A esse respeito podemos citar, de forma resumida e descontraída: (i) fim de autorização prévia para atividades econômicas de baixo risco (Art. 3º I); (ii) liberdade de horário e dia para produzir, empregar e gerar renda (Art. 3º II); (iii) preço de produtos e serviços livremente definidos pelo mercado (Art. 3º III); (iv) efeito vinculante para decisões administrativas (Art. 3º IV); (v) boa-fé no direito civil, empresarial, econômico e urbanístico (Art. 3º V); (vi) afastar efeitos de normas infra legais desatualizadas (Art. 3º VI); (vii) imunidade burocrática para inovar (Art. 3º VII); (viii) respeito aos contratos empresariais privados (Art. 3º VIII); (ix) fixação de prazos e aprovação tácita de licenças para empreender (Art. 3º IX); (x) fim dos comprovantes em papel.

Não foram poucas as transformações econômicas fixadas pela MP/881, porém, devemos destacar a sua real importância para o desenvolvimento dos empreendimentos tecnológicos, de inovação, em especial as startups em dois de seus aspectos gerais.

Os empreendedores de inovação se viam, na maioria das vezes, embaraçados na tentativa de solicitar e obter infindáveis licenças, alvarás e similares prévios para o fim de iniciar suas atividades, mesmo naquelas atividades que não ofereciam riscos a sociedade.

O tempo de espera para obtenção desses similares prévios, o custo de horas para sua obtenção e o custo financeiro, muitas vezes acabavam por desestimular empreendedores e empreendimentos de inovação.

A partir de agora, as startups que desenvolverem atividades de baixo risco, assim definido pelo ente federativo local, ou, na ausência de definição, por Decreto Presidencial ou, ainda, pelo CGSIM – Comitê Gestor da Rede Nacional de Simplificação do Registro e da Legalização de Empresas e Negócios – poderão exercer suas atividades sem a necessidade de licenças, desde que exercidas exclusivamente em propriedade privada própria ou de terceiros, não se dispensando a necessidade de registros e cadastros tributários e previdenciários.

O segundo aspecto relevante a ser tratado pela MP/881é a imunidade burocrática para inovar. Até então, o desenvolvimento e teste de um novo produto ou serviço, especialmente para startups, era repleto de burocracias e pedidos de liberações, dificultando a inovação e a adoção de novas tecnologias.

A partir da edição da MP/881, as startups poderão implementar, testar e oferecer, gratuitamente ou não, um novo produto ou serviço para um grupo privado e restrito de pessoas maiores e capazes, que se valerá exclusivamente de propriedade privada própria ou de terceiros consensuais, após livre e claro consentimento, sem requerimento ou ato público de liberação da atividade econômica, exceto em hipóteses de segurança nacional, de segurança pública ou sanitária ou de saúde pública, respeitada a legislação vigente, inclusive no que diz respeito à propriedade intelectual.

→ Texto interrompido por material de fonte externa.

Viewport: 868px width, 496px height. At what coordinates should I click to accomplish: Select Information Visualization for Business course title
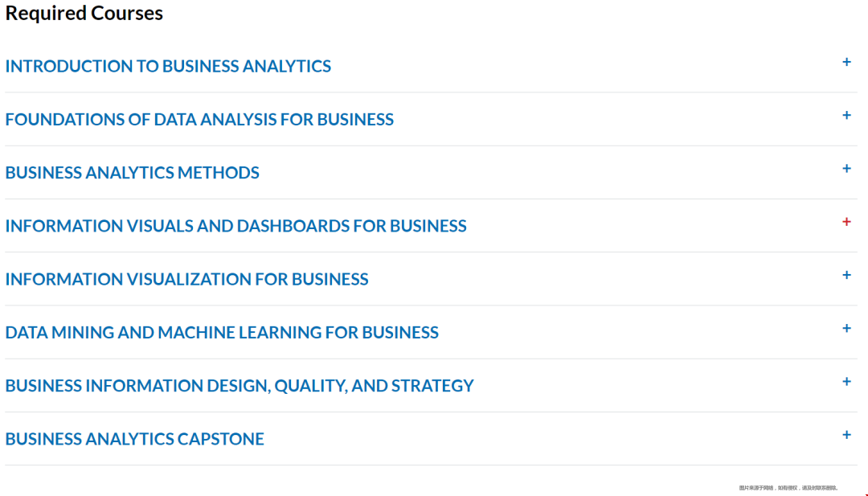[x=186, y=279]
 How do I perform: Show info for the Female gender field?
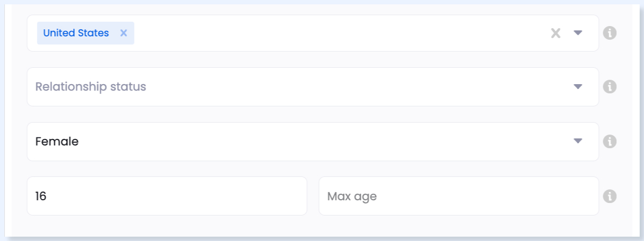coord(609,141)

Ou seja, startups em fase seed (inicial) não precisarão de alvará de funcionamento e outras burocracias para testar seus produtos, como lançamento de aplicativos digitais, ou testagem de novas peças, desde que sejam limitadas a um determinado grupo privado, não se tratar de saúde ou segurança pública, sanitária e nacional, não houver uso de materiais restritos.

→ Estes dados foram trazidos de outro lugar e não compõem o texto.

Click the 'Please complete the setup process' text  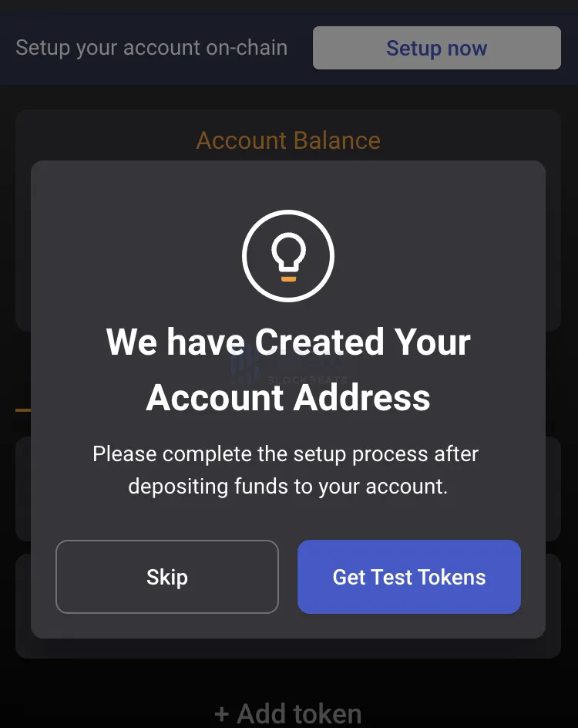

Para tais fins, entende-se como restrito o grupo de integrantes não superior aos limites específicos estabelecidos para a prática da modalidade de implementação, teste ou oferta, conforme estabelecido em Portaria do Secretário Especial de Produtividade, Emprego e Competividade do Ministério da Economia. Ou seja, os efeitos da MP/881 estarão restringidos até a regulamentação do tamanho dos grupos em questão.

Enfim, depois de anos de súplicas quanto ao excesso de burocracia estatal materializado num exagerado número de leis e exigências desnecessárias, a MP/881 veio a atender os anseios da sociedade de forma a tentar promover um ambiente mais simplificado, ágil e isonômico aos empreendedores.

RICARDO MARAVALHAS é advogado, sócio da Marinho Advogados Associados, Mestre em Direito Constitucional Econômico, especialista em Economia Empresarial, especialista em Direito Digital, atua na área empresarial e é palestrante na Área de Direito Digital e Educação Digital.